The Federal Trade Commission, already stung by a series of resignations, has lost another top manager, Barbara Rowan, who resigned Abruptly last week, charging the agency with race and sex discrimination.

Rowan, who is black, has been the assistant director for product liability in the FTC's Bureau of Consumer Protection for almost two years.

"It is clear to me that your leadership in providing opportunities for advancement for nonwhite, nonmale, persons even in your own office is sadly flawed," Rowan wrote in a May 30 letter to FTC Chairman Michael Pertschuk.

Specifically, Rowan said Pertschuk filled the positions of general counsel, director of the Bureau of Competition and chief aide to the chairman "without even a public nod to women, miniorities or others in the agency who might be interested and capable."

After complaining that the resignation letter had been made available outside the commission, Rowan said yesterday that FTC policy seems to be saying to women and minority-group members who are already with the FTC that "you don't have a shot, forget it."

"There is a rotation in and out of the chairman's office, and they all look alike," Rowan said. "Especially now when people need their heads patted, no notice has been given of these jobs. It's a farewell to Mr. X and a hello to Mr. Y."

Although officials of the commission point out that the agency isn't in its failure to bring more blacks and women into significant posts, some say hiring practices at the FTC are particularly noteworthy.

"It would be hard to find an agency with statistics as uniformly as bad as ours," said one official.

FTC member Patricia Bailey, who was appointed recently by Pertschuk to head a task force on sexism, said yesterday that the FTC undoubtedly could improve its hiring and promotion process. In fact, the task force is expected to push for hiring an outside consultant to study commission practices.
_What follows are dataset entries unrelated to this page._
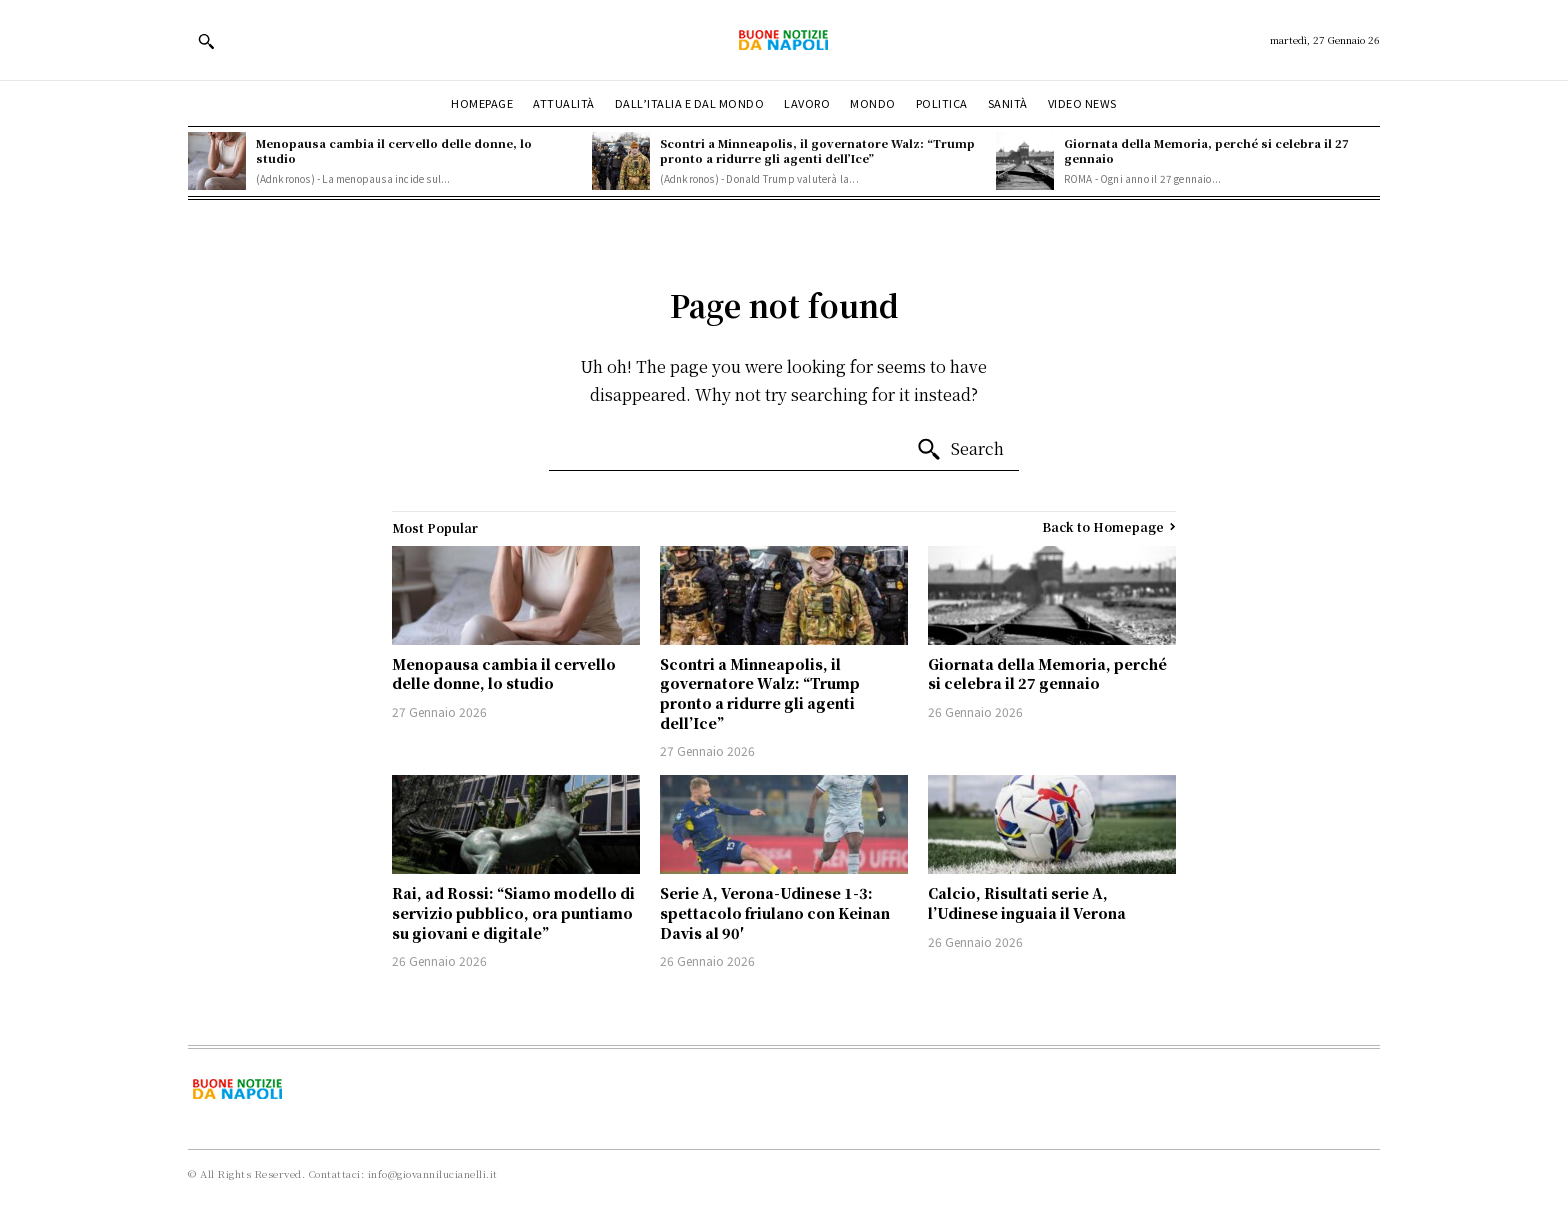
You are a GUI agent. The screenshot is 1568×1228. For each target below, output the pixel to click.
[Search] (960, 450)
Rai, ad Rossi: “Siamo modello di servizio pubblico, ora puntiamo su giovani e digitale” (513, 912)
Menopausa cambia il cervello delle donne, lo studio (394, 150)
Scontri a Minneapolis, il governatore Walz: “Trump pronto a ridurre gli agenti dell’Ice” (817, 150)
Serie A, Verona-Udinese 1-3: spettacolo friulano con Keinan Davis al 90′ (775, 912)
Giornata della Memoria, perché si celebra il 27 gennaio (1206, 150)
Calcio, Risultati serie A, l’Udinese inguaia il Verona (1027, 903)
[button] (206, 41)
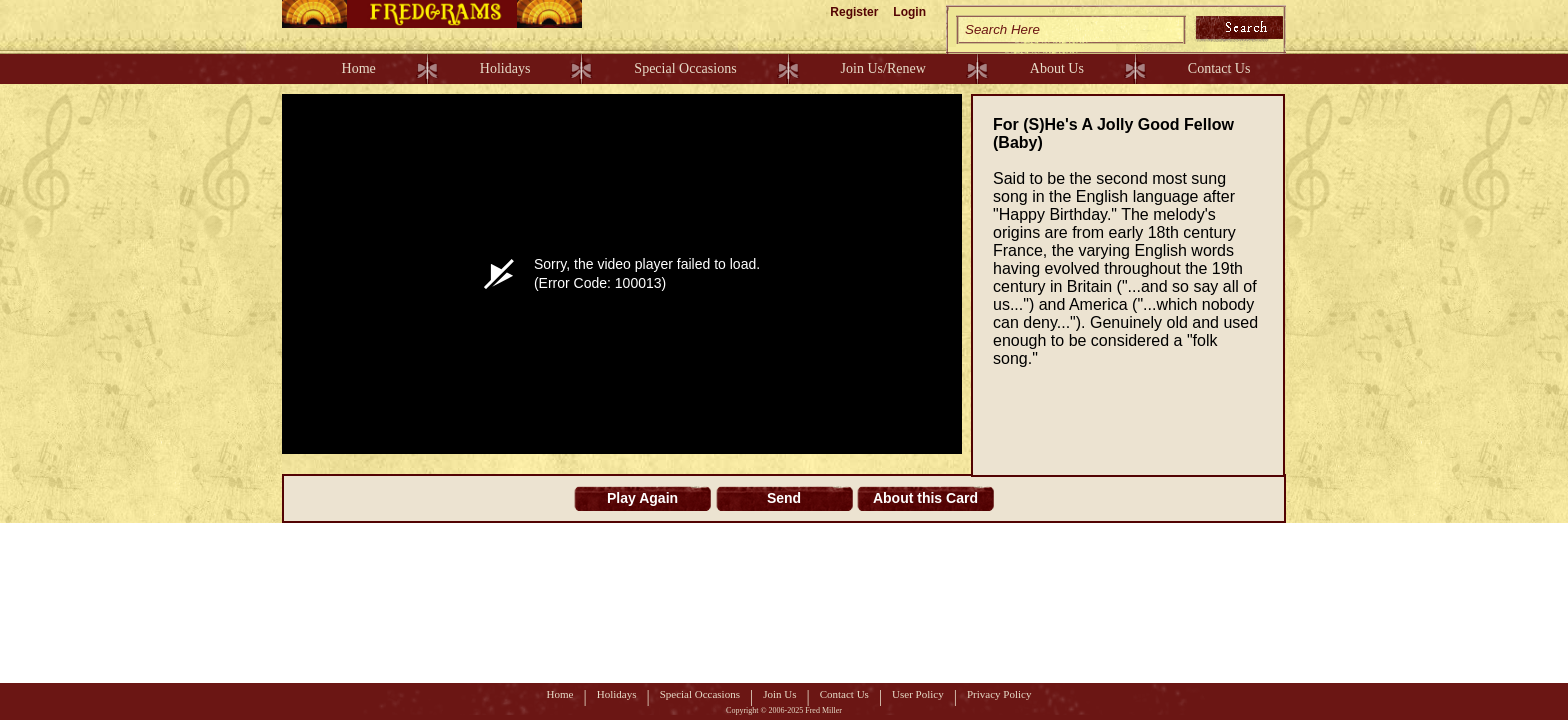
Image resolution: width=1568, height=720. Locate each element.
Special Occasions (685, 68)
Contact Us (1219, 68)
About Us (1057, 68)
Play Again (642, 498)
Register (854, 12)
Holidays (505, 68)
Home (359, 68)
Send (784, 498)
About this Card (925, 498)
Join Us (779, 694)
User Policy (918, 694)
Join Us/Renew (883, 68)
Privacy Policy (999, 694)
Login (909, 12)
"It is fair to say that my real feeling is that you can look and see the absence of women in managerial and supervisory positions," Bailey said. "But that does not distinguish the FTC from other public and private institutions."

"The facts make Barbara's statements undeniably correct, but the other fact that is important is that I know that the chairman is allert to that and is aware of the problem," Bailey added.
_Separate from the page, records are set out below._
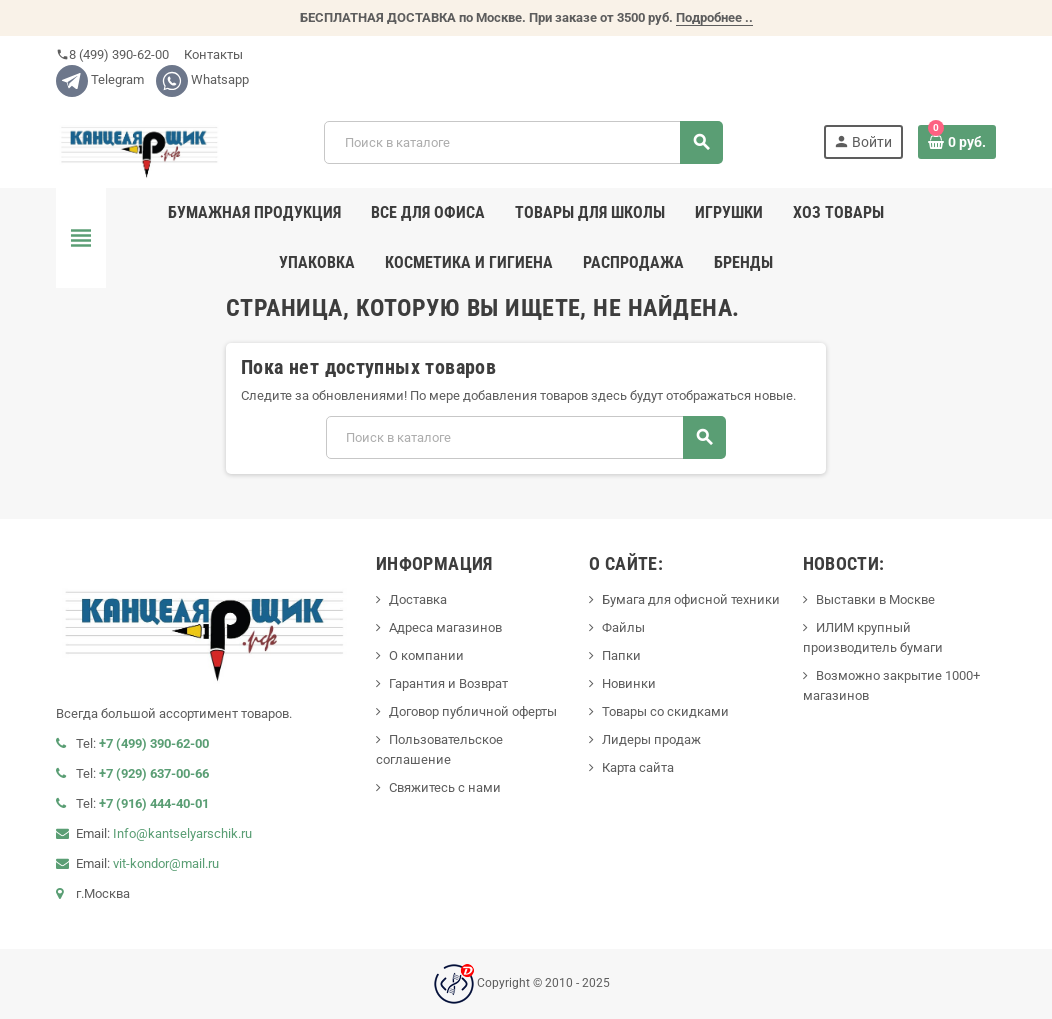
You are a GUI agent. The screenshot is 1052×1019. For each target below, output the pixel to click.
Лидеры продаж (651, 739)
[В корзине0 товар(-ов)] (957, 142)
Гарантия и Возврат (448, 683)
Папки (621, 655)
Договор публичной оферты (473, 711)
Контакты (212, 54)
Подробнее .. (714, 17)
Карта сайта (638, 767)
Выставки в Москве (875, 599)
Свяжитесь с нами (445, 787)
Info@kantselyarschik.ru (182, 833)
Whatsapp (202, 79)
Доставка (418, 599)
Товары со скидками (665, 711)
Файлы (623, 627)
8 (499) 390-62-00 (112, 54)
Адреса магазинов (445, 627)
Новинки (629, 683)
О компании (426, 655)
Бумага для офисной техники (691, 599)
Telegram (100, 79)
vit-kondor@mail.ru (166, 863)
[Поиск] (523, 142)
Nevertheless, there are only 3 blacks -- a figure that includes Rowan, who will leave the FTC by Aug. 3 -- and 3 women -- a total also including Rowan -- in 44 senior executive jobs at the FTC. That category is established by federal Civil Service officials.

Further, the FTC's 11-member "management team" includes one woman and one black.

Pertschuk said Roman's resignation is "obvisously disturbing" because she is a "very valuable member" of the FTC staff.

However, Pertschuk defended the recent hiring decisions, pointing out that, with the November elections only five months away, "It is virtually impossible to recruit from outside the commission.

"I contacted one of the leading women lawyers in the country to see if she was interested in the general counsel's job, but the answer was that things are too uncertain at the commission," Pertschuk said.

"Assuming Carter is re-elected, we will take a hard look at all of the positions to see who is available outside the commission . . . and in that process one of the goals will be to recruit both women and minorities."

Rowan said that Pertschuk spoke with her after he received her letter, although she had failed in attempts over a year ago to discuss hiring and promotion issues.

She accused Pertschuk of "blatantly" promoting people in a manner "totally contrary to the chairman's own statements." She noted that she had been recruited from the staff of a House committee in 1978, as had several of the women and minority staff members at the FTC, which Rowan said was unnecessary in light of current staff talent at the agency.

"I had said I would stay through this difficult time and refused two nice offers earlier this year," Rowan said. "But those decisions did it."